• _PROBLEM STATEMENT_
Please repeat each line below exactly, with no images in the copy.

════════

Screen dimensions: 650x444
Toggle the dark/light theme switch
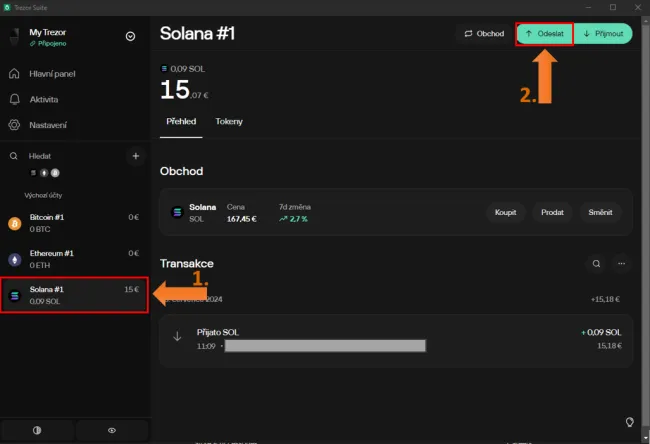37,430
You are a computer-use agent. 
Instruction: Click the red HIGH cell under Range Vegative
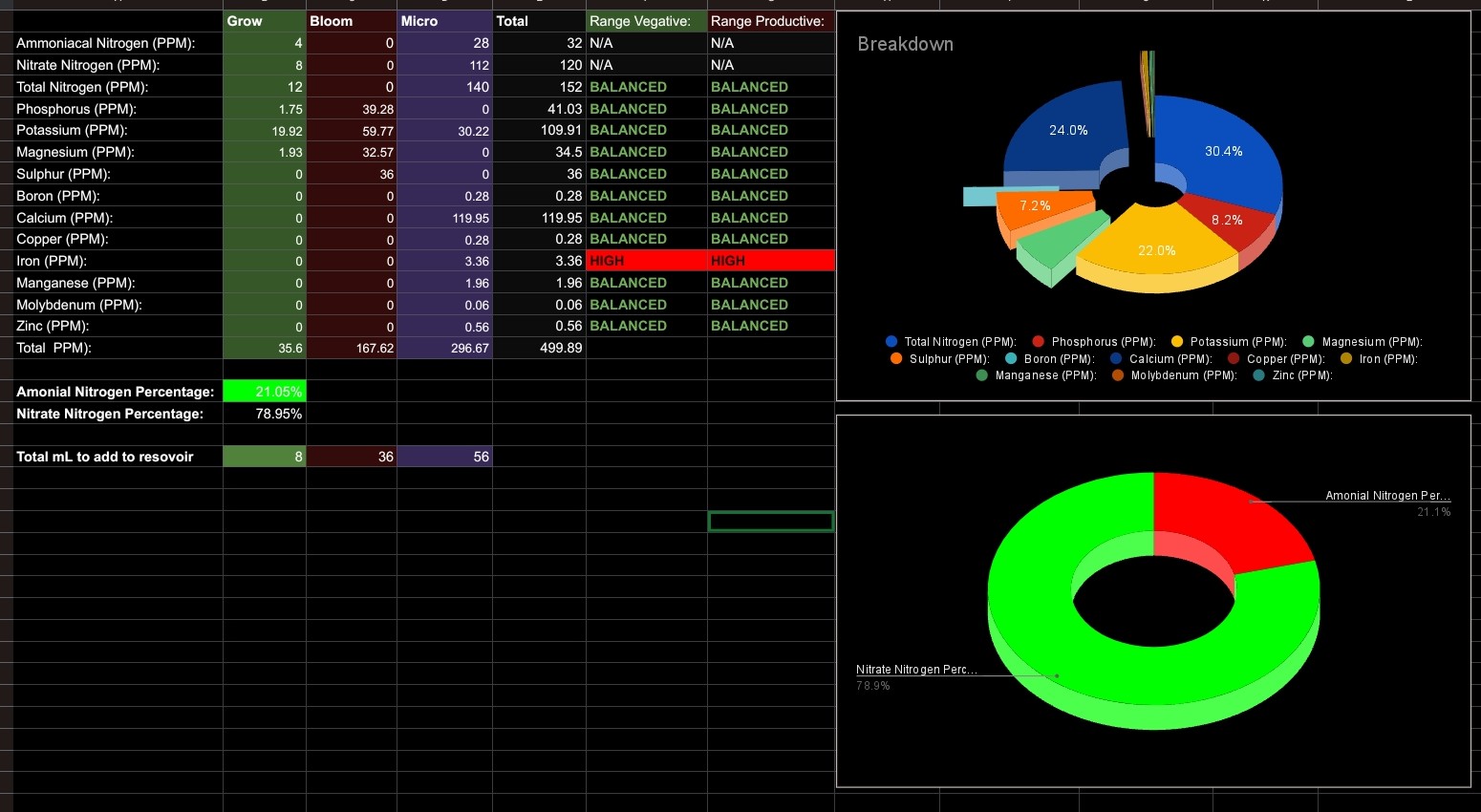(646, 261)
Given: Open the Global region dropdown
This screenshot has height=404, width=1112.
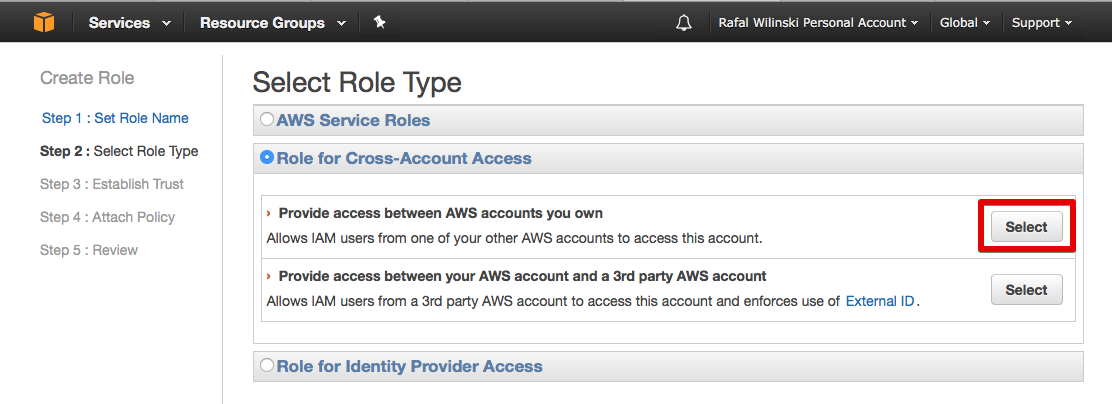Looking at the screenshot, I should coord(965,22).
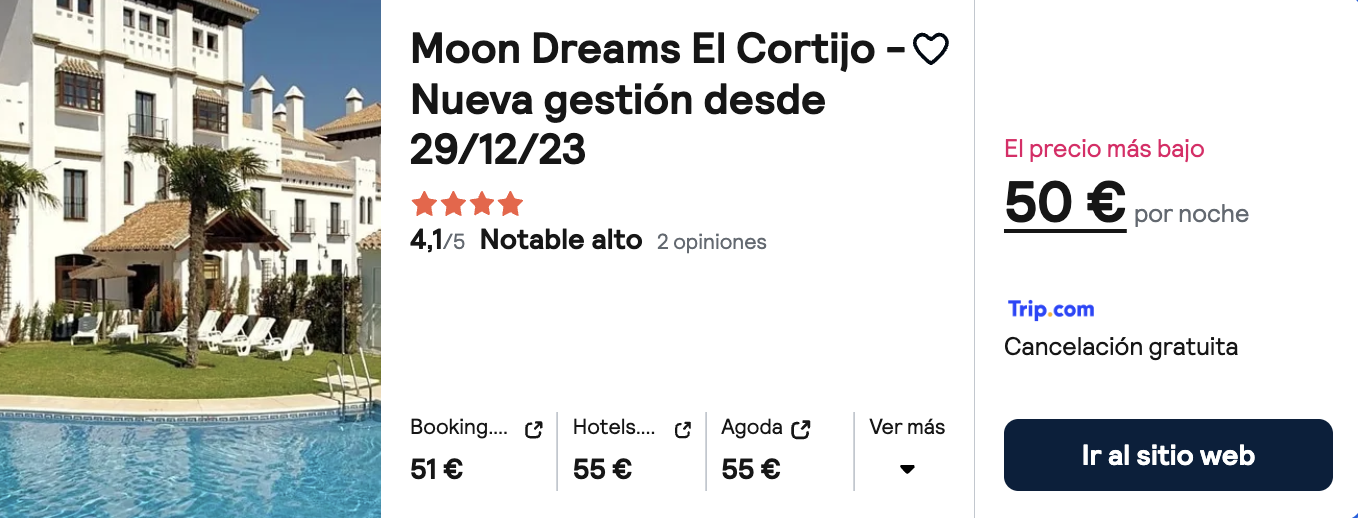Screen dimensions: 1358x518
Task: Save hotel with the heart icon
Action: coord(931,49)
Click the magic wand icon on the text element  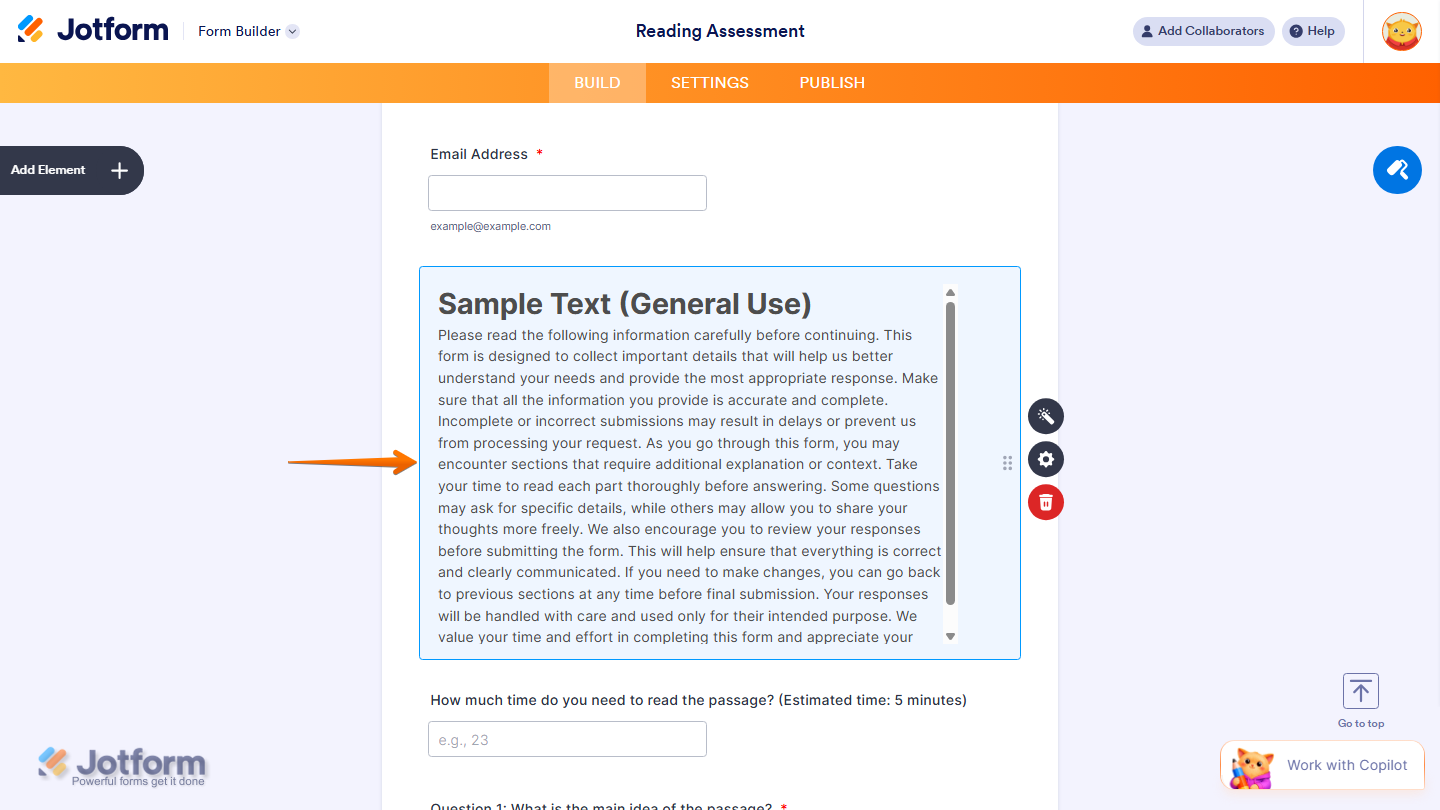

════════

• _EXERCISE ANSWER_
Screen dimensions: 650x444
Toggle the dark/light theme switch
37,430
You are a computer-use agent. 
Instruction: Click the red HIGH cell under Range Vegative
(646, 261)
Given: Open the Global region dropdown
This screenshot has height=404, width=1112.
Looking at the screenshot, I should coord(965,22).
Screen dimensions: 1358x518
Task: Save hotel with the heart icon
Action: coord(931,49)
Click the magic wand icon on the text element  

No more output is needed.